Franchise Decision to Invest in Prominent Location
The problem I am considering is to compare the neighborhoods of three cities in three different countries. The cities I have selected are Cairo in Egypt, Chicago in USA and Sheffield in England, the reasons of select Cairo is to deal with data around us, Chicago and Sheffield due to the pictures below, Attempt will be made to check which neighborhoods of the 3 cities are similar. The target audience for this project is the owners of a restaurant chain which might already have their franchises set up in Cairo and who want to enter new markets in Europe. They might consider other prominent tech cities in Europe since their target customer is the tech community. Since Chicago and Sheffield have many MNCs and have a large tech community, they are the target of this project.

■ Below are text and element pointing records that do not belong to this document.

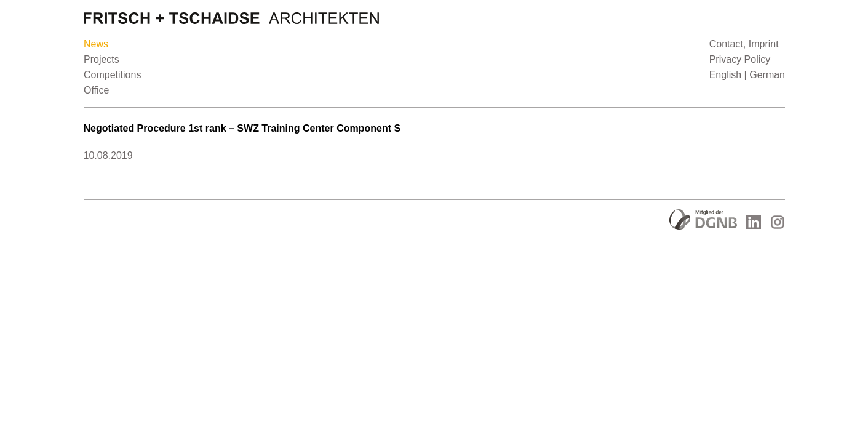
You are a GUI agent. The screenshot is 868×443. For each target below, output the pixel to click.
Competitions (112, 74)
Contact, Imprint (743, 44)
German (767, 74)
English (725, 74)
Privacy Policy (739, 59)
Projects (102, 59)
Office (97, 90)
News (96, 44)
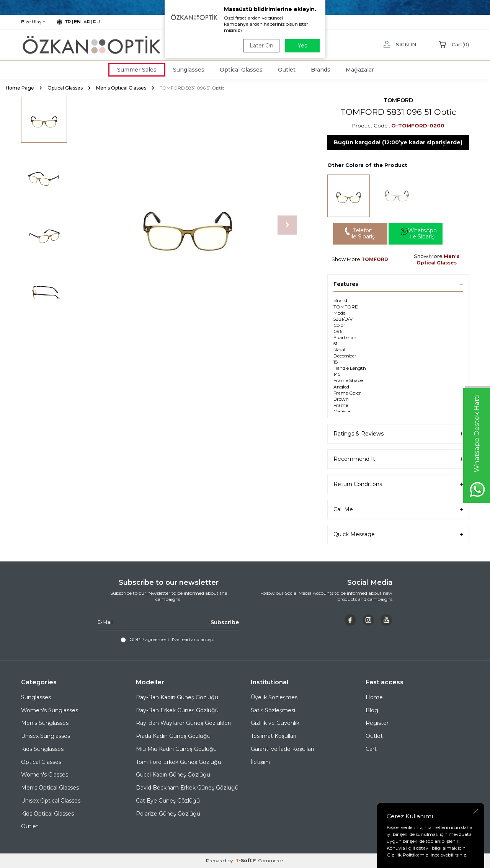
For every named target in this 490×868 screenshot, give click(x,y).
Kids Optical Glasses (47, 814)
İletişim (260, 762)
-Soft (244, 860)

The neighborhood data of the four cities is taken from Wikipedia pages.
https://en.wikipedia.org/wiki/Category:Districts_of_Cairo
https://en.wikipedia.org/wiki/List_of_neighborhoods_in_Chicago
https://en.wikipedia.org/wiki/Category:Suburbs_of_Sheffield
Beautiful Soup library will be used to web-scrap from the Wikipedia pages. The geocode library to be used is geopy. Care is taken to limit the calls to be less than 1call/sec to meet the term of use of the library. Folium library will be used to represent the data on maps. And scikit-learn will be used to utilize machine learning. And Foursquare API will be used to gather neighborhood data. Cairo has 34 neighborhoods, Chicago has 247 neighborhoods and Sheffield has 59 neighborhoods Note that Cairo has more neighborhoods than which exists in Wikipedia, but we assume those are the whole neighborhoods as a Wikipedia reference.

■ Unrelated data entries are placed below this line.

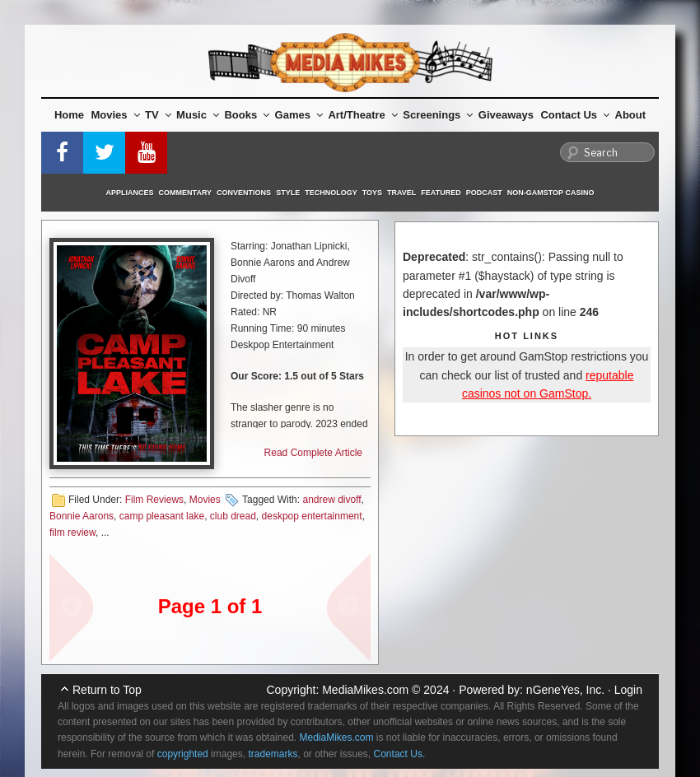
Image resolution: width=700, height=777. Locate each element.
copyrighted (183, 754)
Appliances (130, 193)
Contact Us (575, 114)
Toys (372, 193)
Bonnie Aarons (82, 516)
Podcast (484, 193)
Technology (331, 193)
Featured (441, 193)
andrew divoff (331, 500)
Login (628, 690)
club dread (233, 516)
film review (72, 533)
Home (69, 114)
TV (158, 114)
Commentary (185, 193)
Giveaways (506, 114)
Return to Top (107, 690)
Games (299, 114)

Importing data is divided into 3 stages. The first stage is getting list of neighbourhoods of the four cities from the above Wikipedia links. The second stage is getting location of neighbourhoods. The final stage is getting the venues in the neighbourhoods from Foursquare. Neighbourhood lists of Cities We already have the links of the Wikipedia pages from which we can get the list of neighbourhoods in each city. Beautiful Soup library is used to extract the information from the wikitables in the pages. This data is stored in a pandas dataframe. Along with the neighbourhoods, the city name, the state name and the country name are stored. Geolocation of the Neighbourhoods The geopy library is used to get the location data of the Neighbourhoods. Now in geopy library, Nominatim service is used. For using the free service of Nominatim, there is a restriction of 1call per sec to the service. To avoid ‘timeout’ error, there needs to be at least 1 sec gap in each call even if a for loop is used. To provide a sufficient gap to accommodate network delay, a gap of 2 sec is provided. The gap is provided by calling the sleep function. Timeout Errors Even after providing a 2 sec gap in calls, there are timeout errors. So, to handle these errors is simple. Simply call the Nominatim service again for these locations after checking for network connectivity. Missing/No Coordinates Some locations will not resolve into coordinates. This can happen because some locations may have different spellings. These can be rectified by using different spellings. Some locations will not resolve despite that. Then that data is procured manually searching on Google Maps.
The complete clustering gives some interesting results. The most common cluster between the 3 cities is cluster 4,
The big takeaway from this is that there are three clusters with Neighbourhoods from all the locations (0,1,3,4,6). So, these Neighbourhoods can be considered similar based on the venues present in them.
The objective of this analysis was that if there is a restaurant franchise in Cairo and we want to open a new franchise in Chicago and Sheffield then in which Neighbourhoods of the cities they should open. Based on Complete Clustering Neighbourhoods in clusters 0,1,3 and 6 are similar Neighbourhoods. So, if the restaurant in the Neighbourhoods of these clusters in Chicago and Sheffield then a new franchise can be opened in the Neighbourhoods of the same clusters in Cairo. Since majority of the Neighbourhoods of all the locations are in these three clusters then there is a good probability of finding a match.
The result showed that the restaurant franchise can be opened in Chicago and Sheffield in places which in cluster 0, 1, 3 and 6, though more data and analysis is needed. More data like the customer rating and pricing details will help but with the free Foursquare API there is limited access to the required data.